◆ What you will do ◆
Exact copy, no pictures: set down the lines from the one holding "Task: Click the Lv.20 賭聖 badge icon" through the final line of the records below.

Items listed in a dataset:
________________________________________

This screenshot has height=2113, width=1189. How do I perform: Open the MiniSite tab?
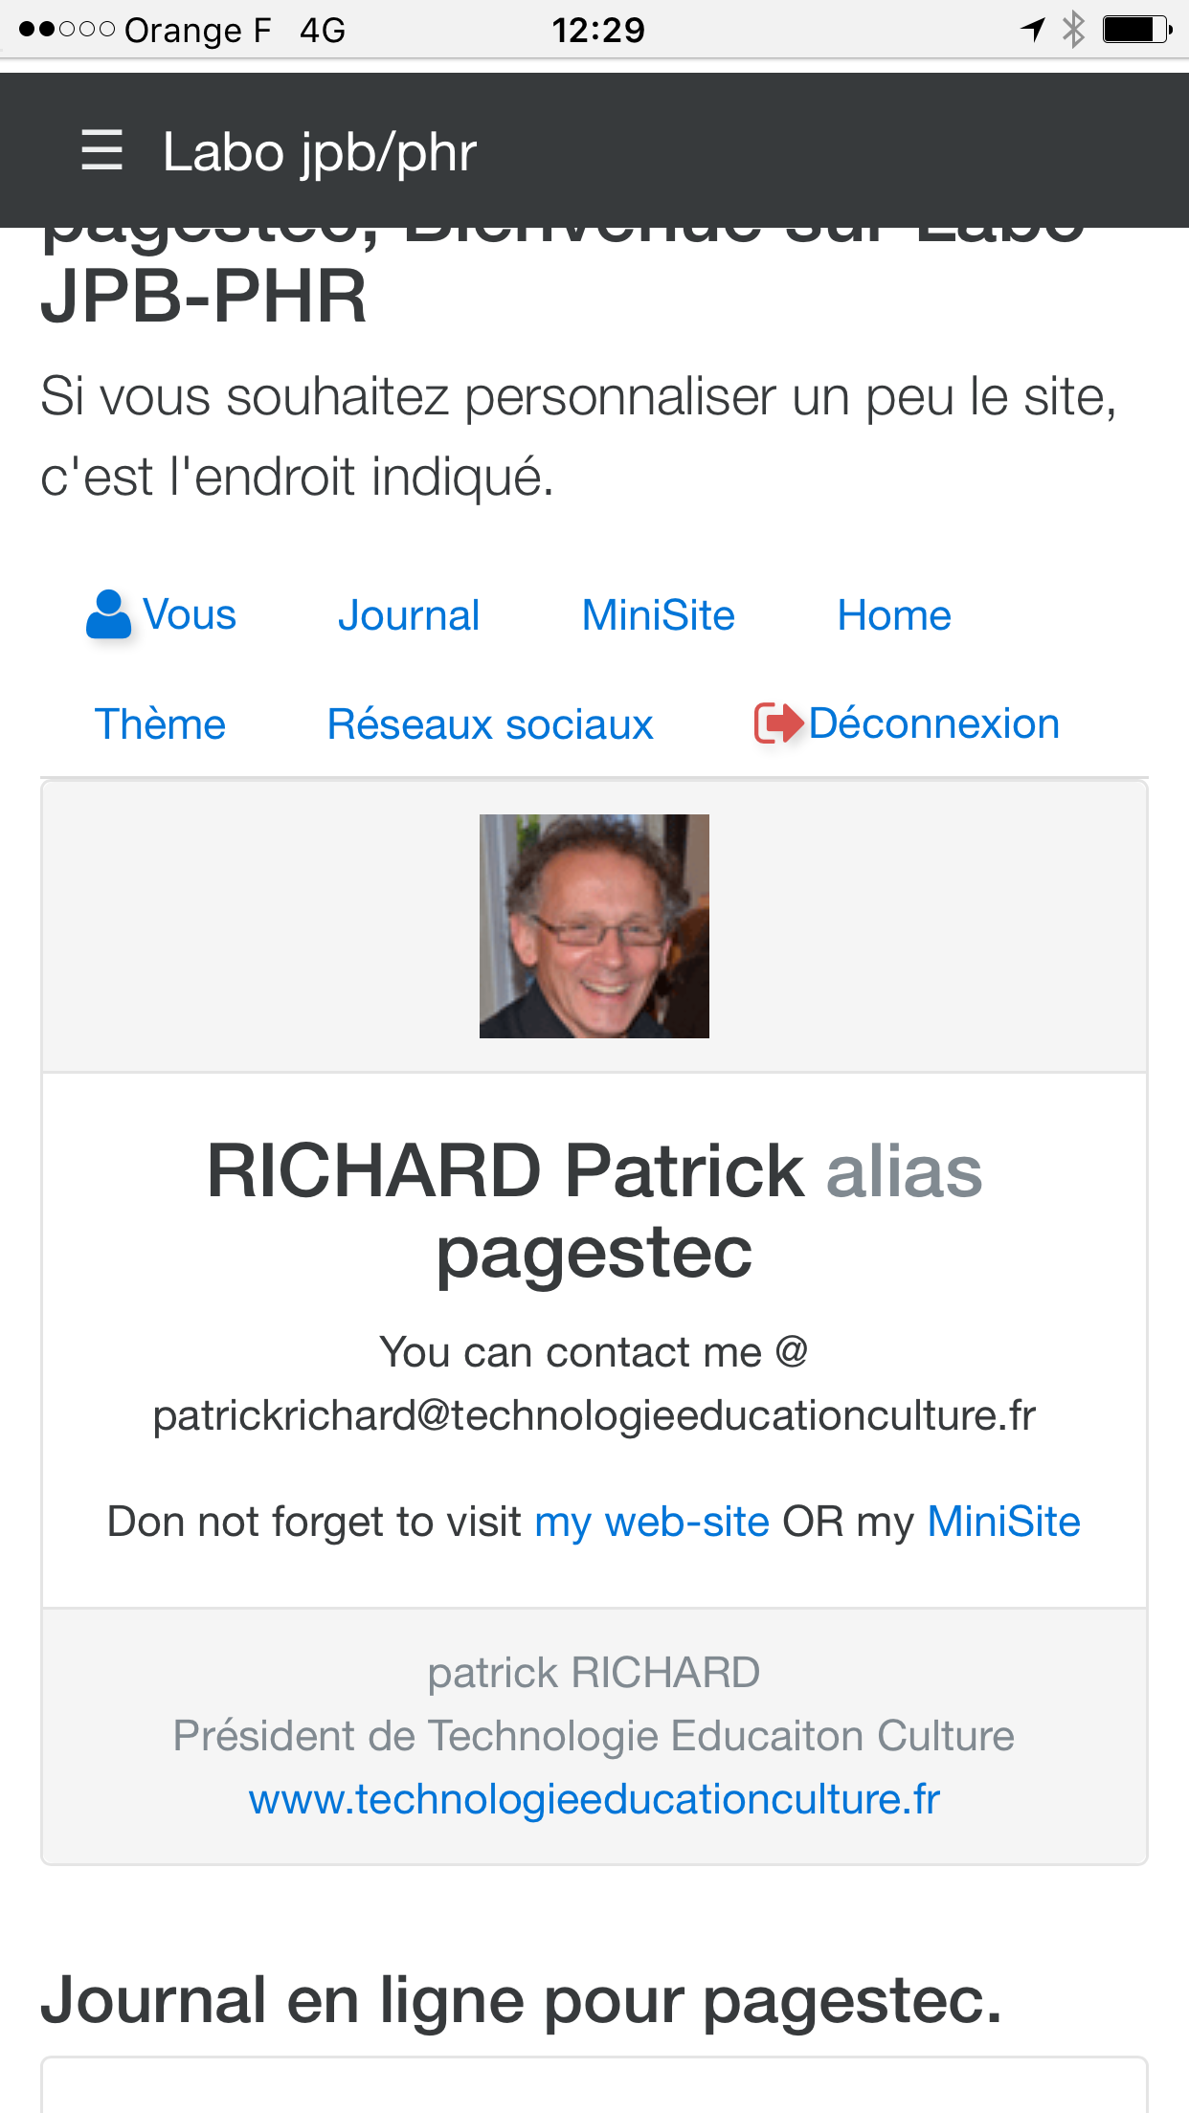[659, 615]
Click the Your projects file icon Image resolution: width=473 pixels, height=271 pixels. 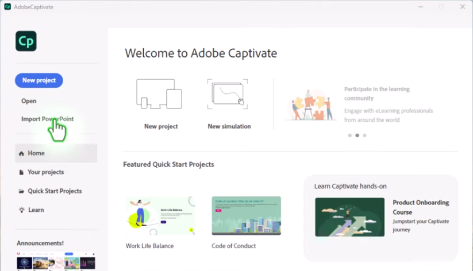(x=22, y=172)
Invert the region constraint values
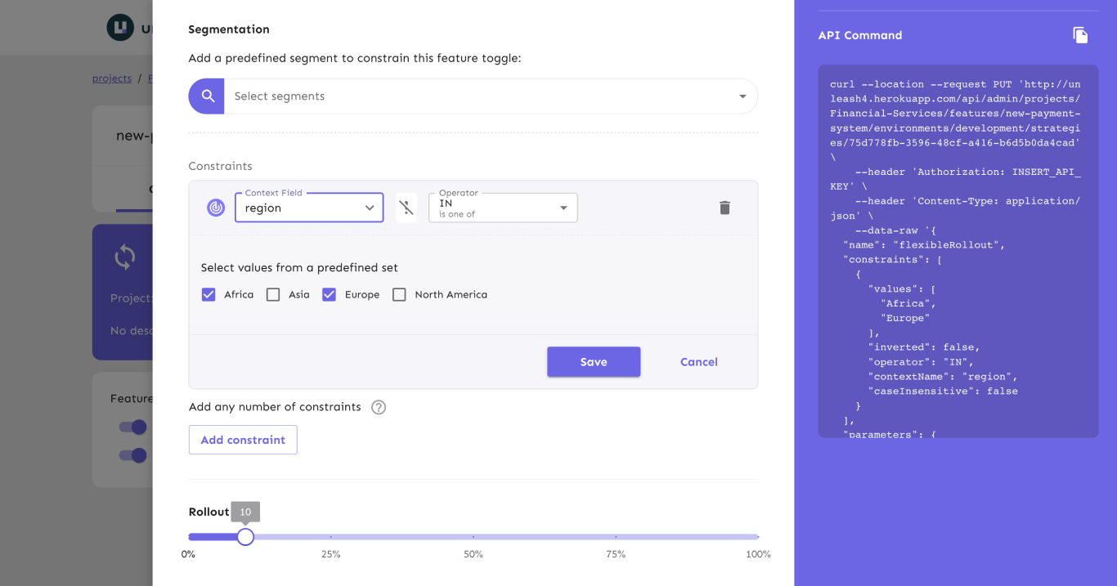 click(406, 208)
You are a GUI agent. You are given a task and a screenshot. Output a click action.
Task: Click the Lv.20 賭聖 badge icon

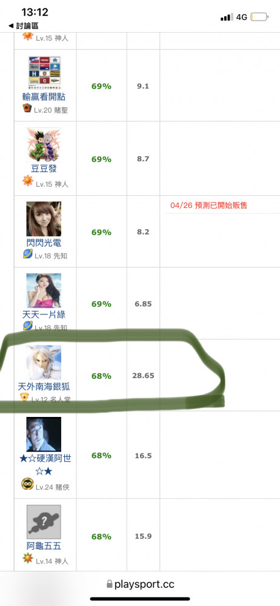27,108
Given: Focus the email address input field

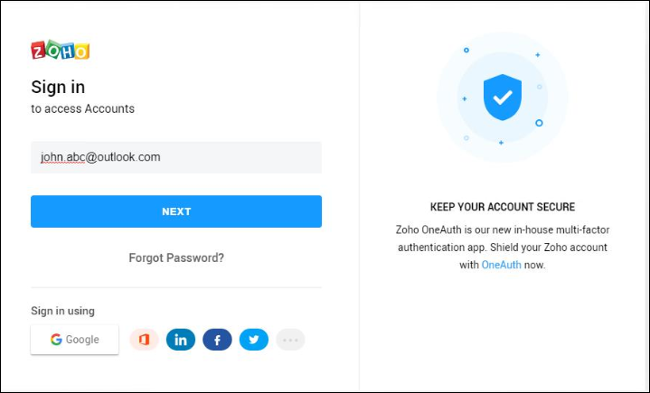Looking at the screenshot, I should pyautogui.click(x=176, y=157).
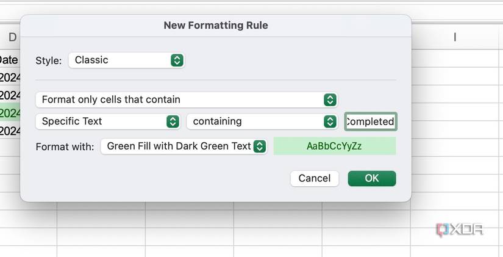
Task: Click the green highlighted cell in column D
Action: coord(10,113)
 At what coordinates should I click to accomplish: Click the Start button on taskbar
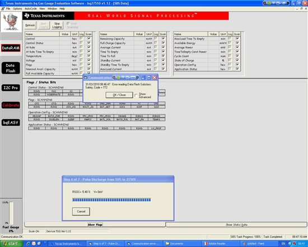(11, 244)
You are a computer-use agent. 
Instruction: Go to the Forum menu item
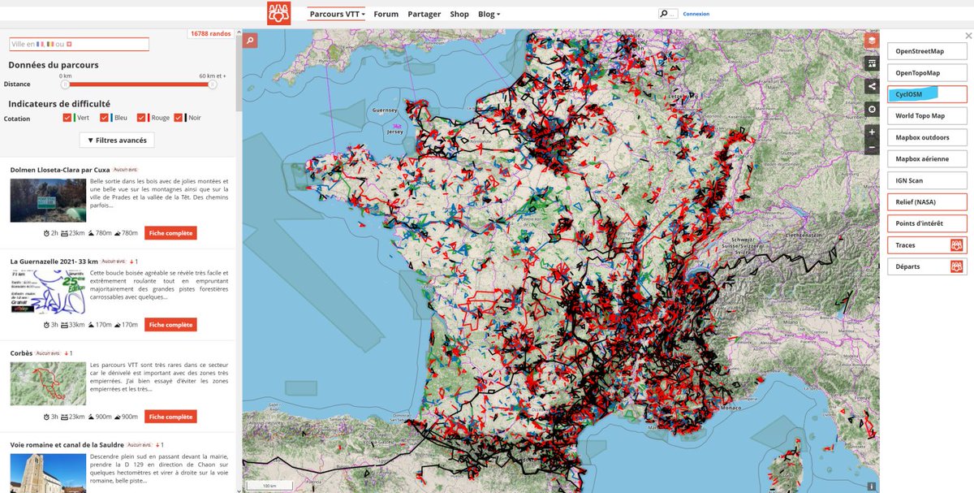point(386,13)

________________________________________

◆ Exercise answer ◆
Task: Click the Lv.20 賭聖 badge icon

27,108
Given: Focus the email address input field

Looking at the screenshot, I should pyautogui.click(x=176, y=157).
Task: Click the green highlighted cell in column D
Action: coord(10,113)
 At what coordinates should I click to accomplish: Click the Start button on taskbar
(11, 244)
You are a computer-use agent. 
Instruction: Go to the Forum menu item
point(386,13)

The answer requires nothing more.